### What you should do
Exactly as shown, give the full listing again.

━━━━━━

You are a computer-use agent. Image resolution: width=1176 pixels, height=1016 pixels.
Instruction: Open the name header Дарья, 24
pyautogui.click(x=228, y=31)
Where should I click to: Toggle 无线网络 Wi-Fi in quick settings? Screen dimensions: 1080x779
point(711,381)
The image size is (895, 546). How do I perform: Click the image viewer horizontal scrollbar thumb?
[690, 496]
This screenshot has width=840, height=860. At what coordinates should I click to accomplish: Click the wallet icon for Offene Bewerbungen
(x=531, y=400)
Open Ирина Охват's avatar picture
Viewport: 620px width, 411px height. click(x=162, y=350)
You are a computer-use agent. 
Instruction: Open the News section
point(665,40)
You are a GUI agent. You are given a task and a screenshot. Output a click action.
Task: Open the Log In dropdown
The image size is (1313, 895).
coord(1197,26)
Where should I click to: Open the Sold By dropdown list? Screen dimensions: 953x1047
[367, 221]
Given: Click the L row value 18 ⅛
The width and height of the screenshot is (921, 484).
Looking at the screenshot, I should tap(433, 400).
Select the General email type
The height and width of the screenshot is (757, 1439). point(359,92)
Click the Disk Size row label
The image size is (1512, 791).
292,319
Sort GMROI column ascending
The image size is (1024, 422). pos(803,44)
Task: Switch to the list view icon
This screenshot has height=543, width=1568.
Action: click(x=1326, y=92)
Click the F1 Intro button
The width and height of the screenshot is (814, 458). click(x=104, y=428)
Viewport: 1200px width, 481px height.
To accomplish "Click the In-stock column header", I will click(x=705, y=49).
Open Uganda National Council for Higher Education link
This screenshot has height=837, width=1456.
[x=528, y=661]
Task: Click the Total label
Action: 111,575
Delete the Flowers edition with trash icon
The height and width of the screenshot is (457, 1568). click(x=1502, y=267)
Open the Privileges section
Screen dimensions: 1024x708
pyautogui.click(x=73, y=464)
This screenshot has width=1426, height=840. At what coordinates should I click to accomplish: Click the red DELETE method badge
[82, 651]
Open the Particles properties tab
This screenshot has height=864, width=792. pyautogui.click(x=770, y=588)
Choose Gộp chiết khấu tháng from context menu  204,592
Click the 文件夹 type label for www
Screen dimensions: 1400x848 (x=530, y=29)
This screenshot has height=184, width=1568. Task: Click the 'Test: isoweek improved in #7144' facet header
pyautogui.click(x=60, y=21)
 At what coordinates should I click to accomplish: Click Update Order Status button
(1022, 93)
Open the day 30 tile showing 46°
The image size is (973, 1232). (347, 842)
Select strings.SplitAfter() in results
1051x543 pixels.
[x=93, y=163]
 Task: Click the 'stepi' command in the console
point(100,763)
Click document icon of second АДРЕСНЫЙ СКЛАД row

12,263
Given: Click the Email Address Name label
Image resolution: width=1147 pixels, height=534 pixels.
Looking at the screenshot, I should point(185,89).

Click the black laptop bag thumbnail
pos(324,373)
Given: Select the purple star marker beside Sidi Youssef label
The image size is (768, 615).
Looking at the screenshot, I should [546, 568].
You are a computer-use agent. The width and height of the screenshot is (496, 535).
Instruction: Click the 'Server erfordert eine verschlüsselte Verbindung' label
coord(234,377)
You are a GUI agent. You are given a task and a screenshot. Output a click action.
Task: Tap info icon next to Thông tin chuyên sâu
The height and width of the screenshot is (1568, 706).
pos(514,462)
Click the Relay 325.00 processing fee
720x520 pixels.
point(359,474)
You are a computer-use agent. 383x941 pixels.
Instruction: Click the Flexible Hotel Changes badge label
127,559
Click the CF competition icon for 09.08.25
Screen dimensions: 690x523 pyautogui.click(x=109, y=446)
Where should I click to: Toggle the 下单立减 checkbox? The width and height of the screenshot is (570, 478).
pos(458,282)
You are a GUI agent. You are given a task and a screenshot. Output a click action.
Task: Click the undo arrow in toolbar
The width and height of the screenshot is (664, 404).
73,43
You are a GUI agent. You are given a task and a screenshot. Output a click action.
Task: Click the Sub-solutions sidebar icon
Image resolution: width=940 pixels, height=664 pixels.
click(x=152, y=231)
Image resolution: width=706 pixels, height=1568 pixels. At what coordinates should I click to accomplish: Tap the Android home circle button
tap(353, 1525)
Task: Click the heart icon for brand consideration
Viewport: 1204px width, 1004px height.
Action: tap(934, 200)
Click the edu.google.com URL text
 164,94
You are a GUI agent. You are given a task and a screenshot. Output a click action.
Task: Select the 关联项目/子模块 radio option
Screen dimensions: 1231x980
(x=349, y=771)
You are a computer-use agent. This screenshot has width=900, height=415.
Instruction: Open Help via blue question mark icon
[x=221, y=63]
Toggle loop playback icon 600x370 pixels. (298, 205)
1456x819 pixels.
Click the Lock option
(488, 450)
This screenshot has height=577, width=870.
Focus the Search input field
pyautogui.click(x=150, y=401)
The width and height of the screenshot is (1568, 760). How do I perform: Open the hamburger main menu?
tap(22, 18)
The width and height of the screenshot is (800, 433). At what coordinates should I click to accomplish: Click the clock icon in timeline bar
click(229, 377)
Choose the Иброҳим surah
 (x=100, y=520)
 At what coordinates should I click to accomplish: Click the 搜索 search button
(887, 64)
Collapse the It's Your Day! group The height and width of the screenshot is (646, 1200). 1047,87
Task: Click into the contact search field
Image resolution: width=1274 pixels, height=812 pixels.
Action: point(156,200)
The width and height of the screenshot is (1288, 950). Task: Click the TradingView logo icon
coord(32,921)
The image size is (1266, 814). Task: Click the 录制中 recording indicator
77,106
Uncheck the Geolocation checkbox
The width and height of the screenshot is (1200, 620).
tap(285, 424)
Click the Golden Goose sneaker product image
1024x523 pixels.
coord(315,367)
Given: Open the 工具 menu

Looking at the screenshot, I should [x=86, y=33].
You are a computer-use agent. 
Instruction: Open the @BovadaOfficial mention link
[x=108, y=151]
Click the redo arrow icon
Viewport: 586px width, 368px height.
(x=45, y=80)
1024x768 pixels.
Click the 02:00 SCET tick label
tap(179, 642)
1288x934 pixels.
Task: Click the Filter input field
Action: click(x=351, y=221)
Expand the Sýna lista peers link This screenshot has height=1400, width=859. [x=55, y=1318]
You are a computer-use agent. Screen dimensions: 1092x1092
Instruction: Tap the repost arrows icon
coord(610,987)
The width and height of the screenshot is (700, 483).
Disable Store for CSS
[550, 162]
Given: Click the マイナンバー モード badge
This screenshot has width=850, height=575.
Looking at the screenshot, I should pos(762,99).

━━━━━━

### Written reply
You are a computer-use agent. Image resolution: width=1176 pixels, height=1016 pixels.
Instruction: Open the name header Дарья, 24
pyautogui.click(x=228, y=31)
Where should I click to: Toggle 无线网络 Wi-Fi in quick settings? Screen dimensions: 1080x779
point(711,381)
The image size is (895, 546). How do I perform: Click the image viewer horizontal scrollbar thumb?
[690, 496]
This screenshot has width=840, height=860. At what coordinates should I click to accomplish: Click the wallet icon for Offene Bewerbungen
(x=531, y=400)
Open Ирина Охват's avatar picture
Viewport: 620px width, 411px height. click(x=162, y=350)
You are a computer-use agent. 
Instruction: Open the News section
point(665,40)
You are a GUI agent. You are given a task and a screenshot. Output a click action.
Task: Open the Log In dropdown
The image size is (1313, 895).
coord(1197,26)
Where should I click to: Open the Sold By dropdown list? Screen dimensions: 953x1047
[367, 221]
Given: Click the L row value 18 ⅛
The width and height of the screenshot is (921, 484).
Looking at the screenshot, I should tap(433, 400).
Select the General email type
The height and width of the screenshot is (757, 1439). point(359,92)
Click the Disk Size row label
The image size is (1512, 791).
292,319
Sort GMROI column ascending
The image size is (1024, 422). pos(803,44)
Task: Switch to the list view icon
This screenshot has height=543, width=1568.
Action: click(x=1326, y=92)
Click the F1 Intro button
The width and height of the screenshot is (814, 458). click(x=104, y=428)
Viewport: 1200px width, 481px height.
To accomplish "Click the In-stock column header", I will click(x=705, y=49).
Open Uganda National Council for Higher Education link
This screenshot has height=837, width=1456.
[x=528, y=661]
Task: Click the Total label
Action: 111,575
Delete the Flowers edition with trash icon
The height and width of the screenshot is (457, 1568). click(x=1502, y=267)
Open the Privileges section
Screen dimensions: 1024x708
pyautogui.click(x=73, y=464)
This screenshot has width=1426, height=840. At what coordinates should I click to accomplish: Click the red DELETE method badge
[82, 651]
Open the Particles properties tab
This screenshot has height=864, width=792. pyautogui.click(x=770, y=588)
Choose Gộp chiết khấu tháng from context menu  204,592
Click the 文件夹 type label for www
Screen dimensions: 1400x848 (x=530, y=29)
This screenshot has height=184, width=1568. Task: Click the 'Test: isoweek improved in #7144' facet header
pyautogui.click(x=60, y=21)
 At what coordinates should I click to accomplish: Click Update Order Status button
(1022, 93)
Open the day 30 tile showing 46°
The image size is (973, 1232). (347, 842)
Select strings.SplitAfter() in results
1051x543 pixels.
[x=93, y=163]
 Task: Click the 'stepi' command in the console
point(100,763)
Click document icon of second АДРЕСНЫЙ СКЛАД row

12,263
Given: Click the Email Address Name label
Image resolution: width=1147 pixels, height=534 pixels.
Looking at the screenshot, I should point(185,89).

Click the black laptop bag thumbnail
pos(324,373)
Given: Select the purple star marker beside Sidi Youssef label
The image size is (768, 615).
Looking at the screenshot, I should [546, 568].
You are a computer-use agent. The width and height of the screenshot is (496, 535).
Instruction: Click the 'Server erfordert eine verschlüsselte Verbindung' label
coord(234,377)
You are a GUI agent. You are given a task and a screenshot. Output a click action.
Task: Tap info icon next to Thông tin chuyên sâu
The height and width of the screenshot is (1568, 706).
pos(514,462)
Click the Relay 325.00 processing fee
720x520 pixels.
point(359,474)
You are a computer-use agent. 383x941 pixels.
Instruction: Click the Flexible Hotel Changes badge label
127,559
Click the CF competition icon for 09.08.25
Screen dimensions: 690x523 pyautogui.click(x=109, y=446)
Where should I click to: Toggle the 下单立减 checkbox? The width and height of the screenshot is (570, 478).
pos(458,282)
You are a GUI agent. You are given a task and a screenshot. Output a click action.
Task: Click the undo arrow in toolbar
The width and height of the screenshot is (664, 404).
73,43
You are a GUI agent. You are given a task and a screenshot. Output a click action.
Task: Click the Sub-solutions sidebar icon
Image resolution: width=940 pixels, height=664 pixels.
click(x=152, y=231)
Image resolution: width=706 pixels, height=1568 pixels. At what coordinates should I click to accomplish: Tap the Android home circle button
tap(353, 1525)
Task: Click the heart icon for brand consideration
Viewport: 1204px width, 1004px height.
Action: tap(934, 200)
Click the edu.google.com URL text
 164,94
You are a GUI agent. You are given a task and a screenshot. Output a click action.
Task: Select the 关联项目/子模块 radio option
Screen dimensions: 1231x980
(x=349, y=771)
You are a computer-use agent. This screenshot has width=900, height=415.
Instruction: Open Help via blue question mark icon
[x=221, y=63]
Toggle loop playback icon 600x370 pixels. (298, 205)
1456x819 pixels.
Click the Lock option
(488, 450)
This screenshot has height=577, width=870.
Focus the Search input field
pyautogui.click(x=150, y=401)
The width and height of the screenshot is (1568, 760). How do I perform: Open the hamburger main menu?
tap(22, 18)
The width and height of the screenshot is (800, 433). At what coordinates should I click to accomplish: Click the clock icon in timeline bar
click(229, 377)
Choose the Иброҳим surah
 (x=100, y=520)
 At what coordinates should I click to accomplish: Click the 搜索 search button
(887, 64)
Collapse the It's Your Day! group The height and width of the screenshot is (646, 1200). 1047,87
Task: Click into the contact search field
Image resolution: width=1274 pixels, height=812 pixels.
Action: point(156,200)
The width and height of the screenshot is (1288, 950). Task: Click the TradingView logo icon
coord(32,921)
The image size is (1266, 814). Task: Click the 录制中 recording indicator
77,106
Uncheck the Geolocation checkbox
The width and height of the screenshot is (1200, 620).
tap(285, 424)
Click the Golden Goose sneaker product image
1024x523 pixels.
coord(315,367)
Given: Open the 工具 menu

Looking at the screenshot, I should [x=86, y=33].
You are a computer-use agent. 
Instruction: Open the @BovadaOfficial mention link
[x=108, y=151]
Click the redo arrow icon
Viewport: 586px width, 368px height.
(x=45, y=80)
1024x768 pixels.
Click the 02:00 SCET tick label
tap(179, 642)
1288x934 pixels.
Task: Click the Filter input field
Action: click(x=351, y=221)
Expand the Sýna lista peers link This screenshot has height=1400, width=859. [x=55, y=1318]
You are a computer-use agent. Screen dimensions: 1092x1092
Instruction: Tap the repost arrows icon
coord(610,987)
The width and height of the screenshot is (700, 483).
Disable Store for CSS
[550, 162]
Given: Click the マイナンバー モード badge
This screenshot has width=850, height=575.
Looking at the screenshot, I should pos(762,99).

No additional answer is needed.